**WORK TO BE COMPLETED:** What should be copied is the stretch of entries below from the line with "1366x629 pixels. At" up to and including the line with "Task: Select the top-right IC block", exactly and without images.

Stored data entries
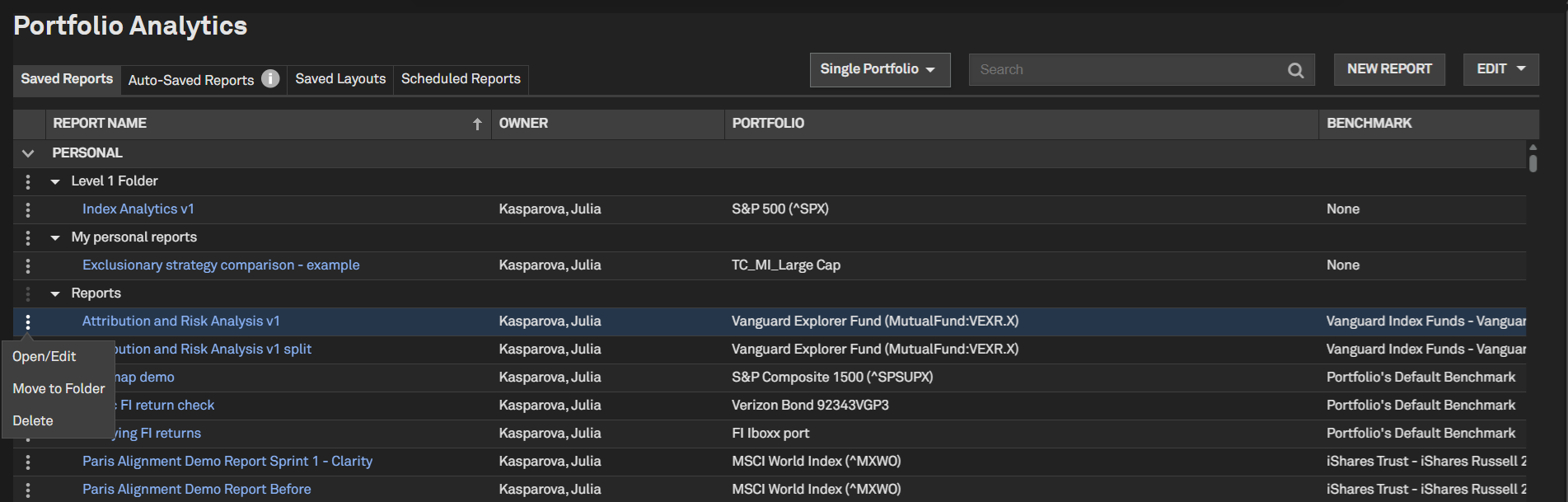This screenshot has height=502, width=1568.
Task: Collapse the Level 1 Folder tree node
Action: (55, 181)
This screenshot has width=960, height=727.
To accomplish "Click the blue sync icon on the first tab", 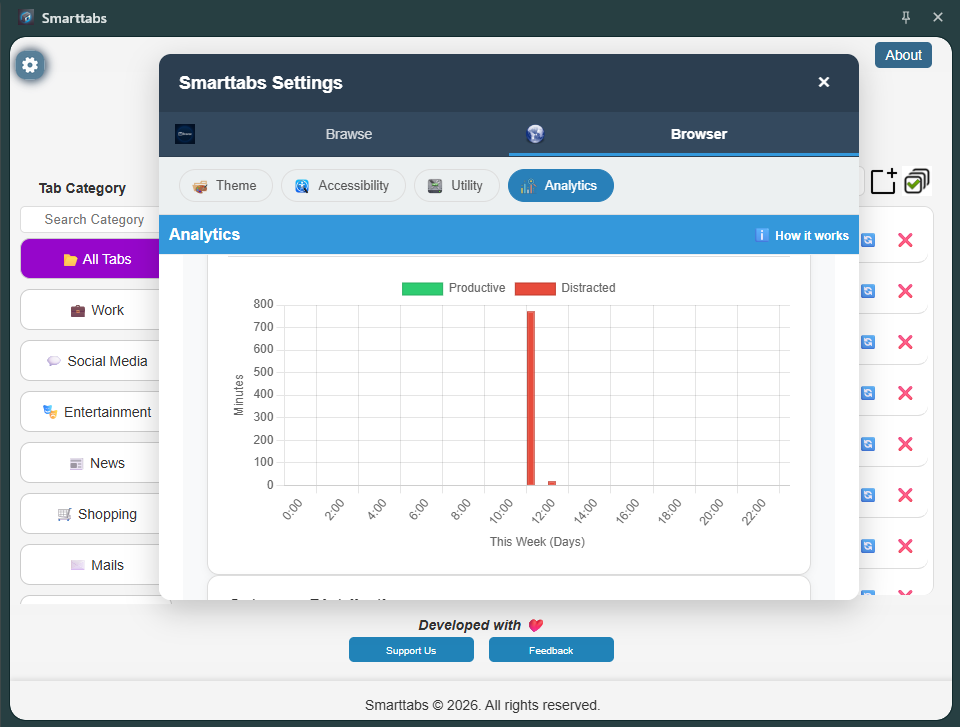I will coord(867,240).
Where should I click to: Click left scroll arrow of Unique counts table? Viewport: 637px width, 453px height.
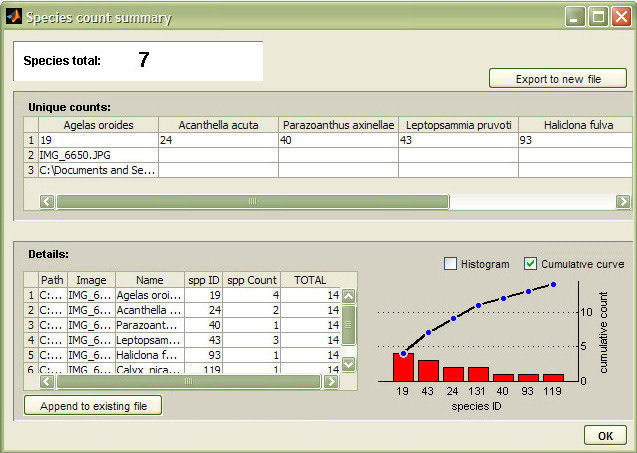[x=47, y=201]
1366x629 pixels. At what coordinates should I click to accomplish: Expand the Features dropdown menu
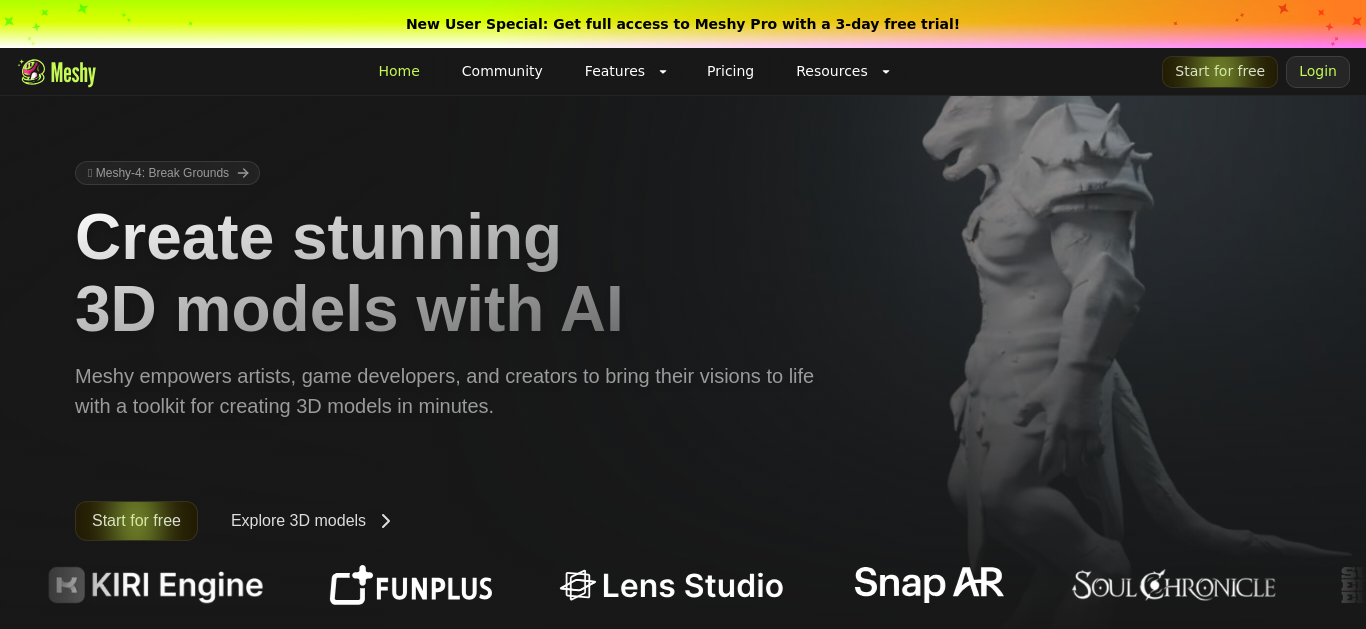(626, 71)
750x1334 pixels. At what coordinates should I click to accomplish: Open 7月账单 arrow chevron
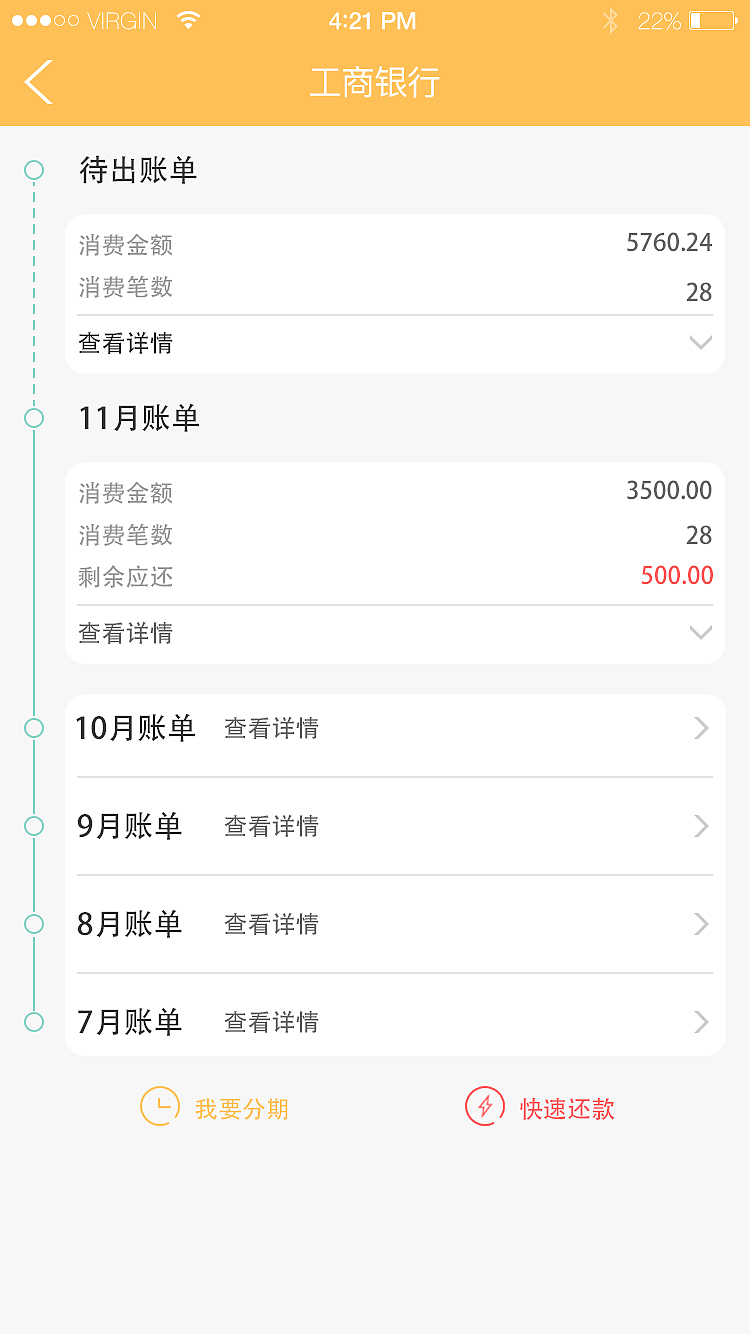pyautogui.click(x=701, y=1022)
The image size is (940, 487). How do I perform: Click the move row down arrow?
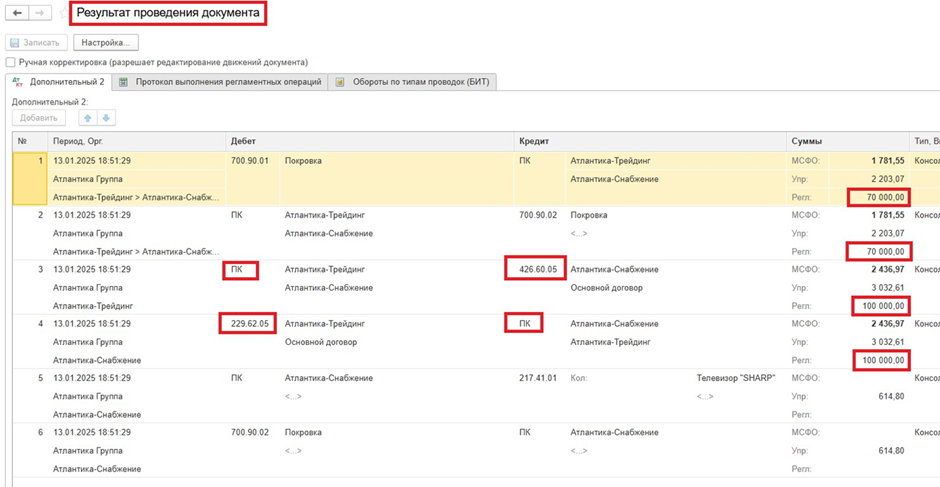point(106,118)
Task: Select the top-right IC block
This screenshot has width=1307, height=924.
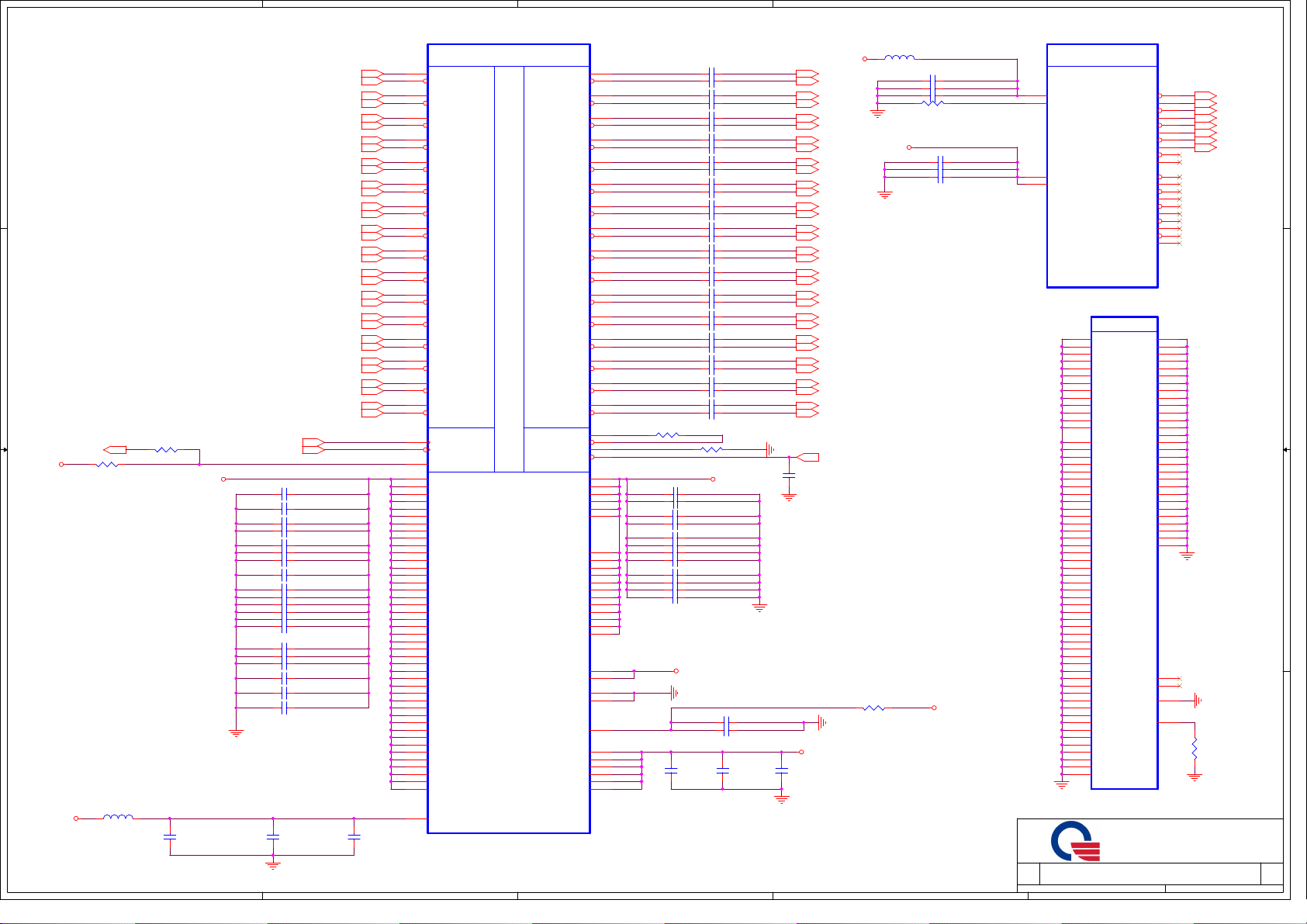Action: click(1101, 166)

**SOLUTION:**
1366x629 pixels. At what coordinates should I click to accomplish: Expand the Features dropdown menu
(626, 71)
750x1334 pixels. At what coordinates should I click to accomplish: Open 7月账单 arrow chevron
pyautogui.click(x=701, y=1022)
The image size is (940, 487). How do I perform: Click the move row down arrow?
point(106,118)
Task: Select the top-right IC block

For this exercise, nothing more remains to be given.